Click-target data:
##########
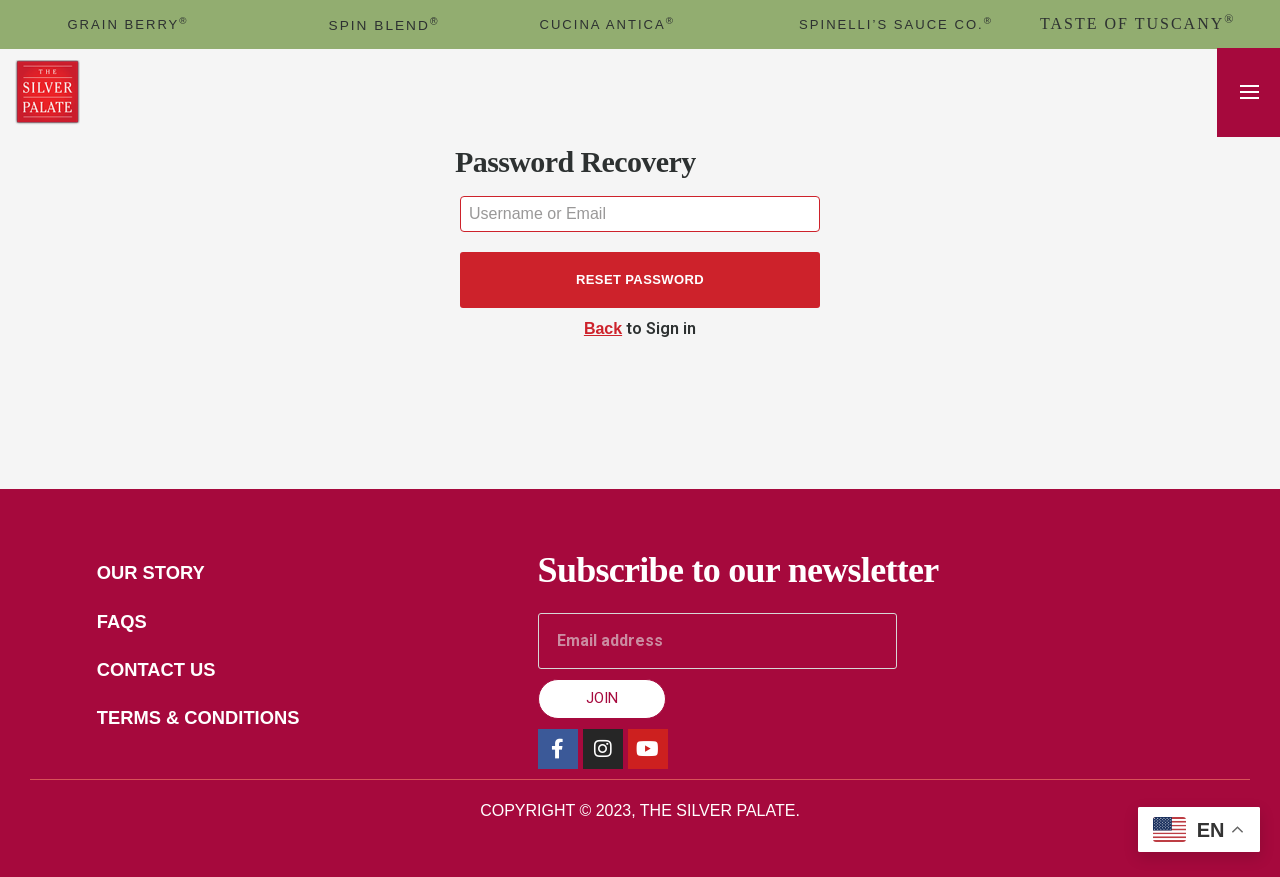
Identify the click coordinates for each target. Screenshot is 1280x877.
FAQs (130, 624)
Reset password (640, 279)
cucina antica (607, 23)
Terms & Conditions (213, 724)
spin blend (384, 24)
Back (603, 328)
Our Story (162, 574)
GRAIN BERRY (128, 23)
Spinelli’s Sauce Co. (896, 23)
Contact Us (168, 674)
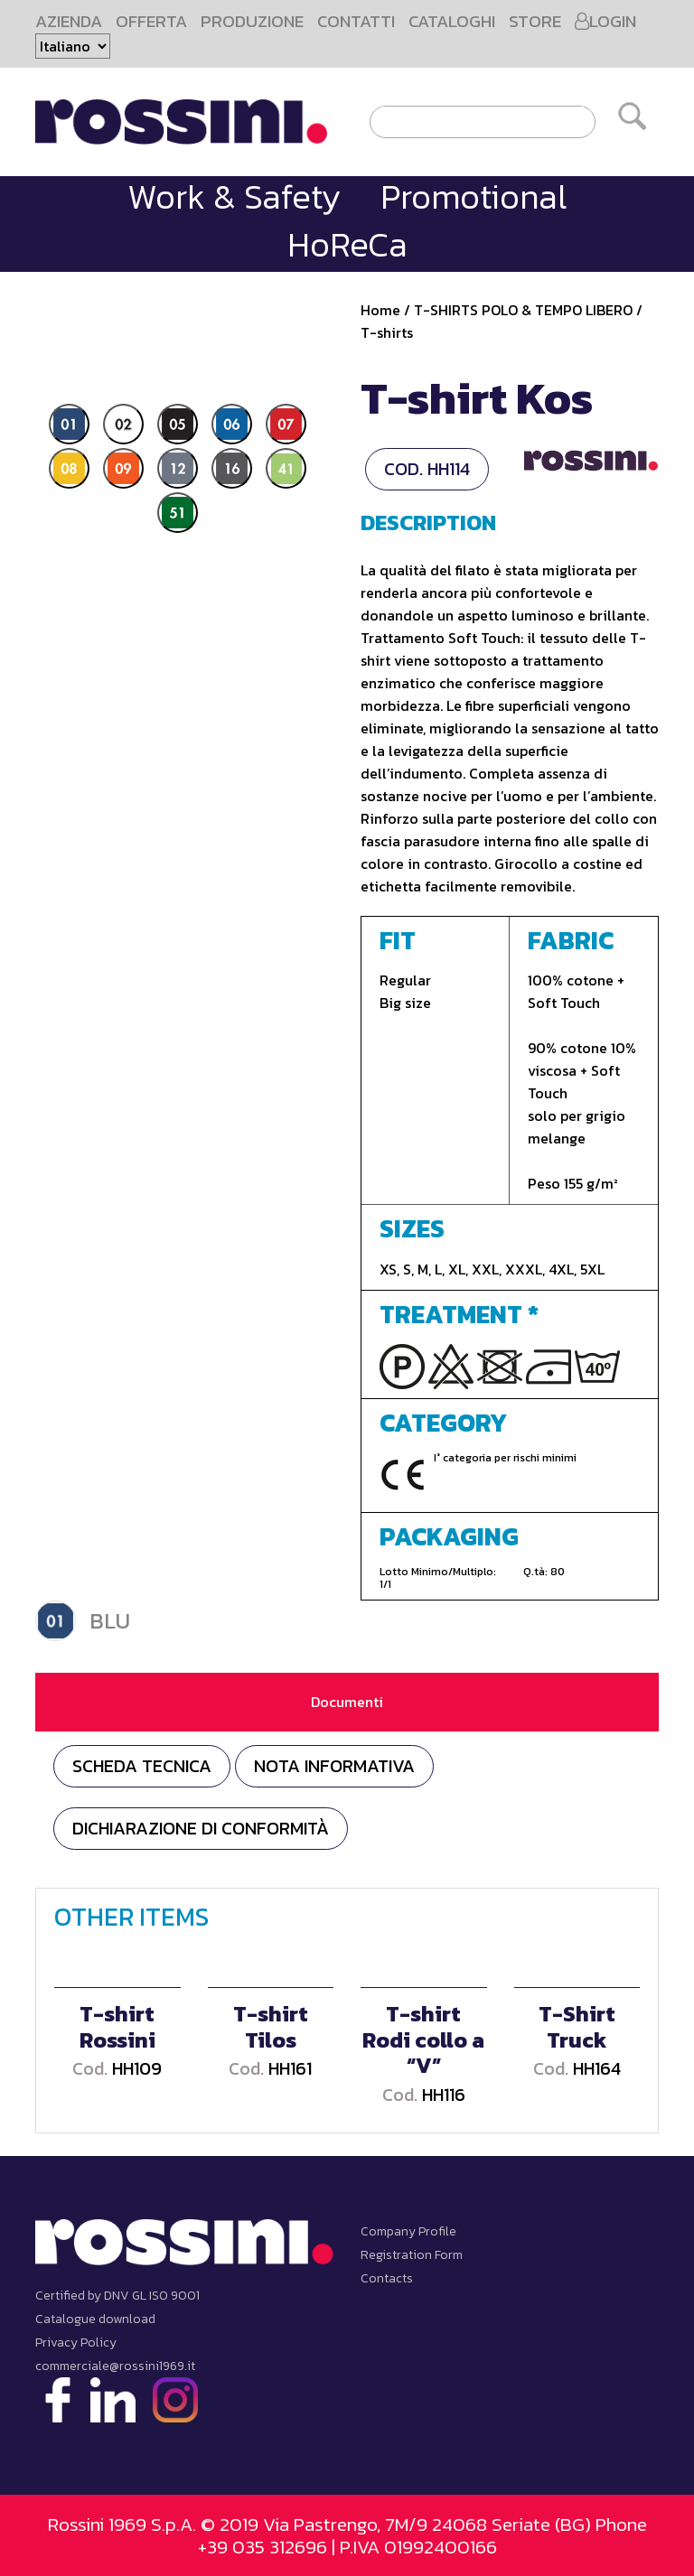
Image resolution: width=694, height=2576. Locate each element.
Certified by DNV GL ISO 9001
##########
Exercise task: Recast every line of the items above as a numbered list, leaving out blank lines and the pictures.

Written reply:
1. Identify the click coordinates for each target. Screenshot is 1280x877.
2. FAQs (130, 624)
3. Reset password (640, 279)
4. cucina antica (607, 23)
5. Terms & Conditions (213, 724)
6. spin blend (384, 24)
7. Back (603, 328)
8. Our Story (162, 574)
9. GRAIN BERRY (128, 23)
10. Spinelli’s Sauce Co. (896, 23)
11. Contact Us (168, 674)
12. Image resolution: width=694, height=2576. Locate each element.
13. Certified by DNV GL ISO 9001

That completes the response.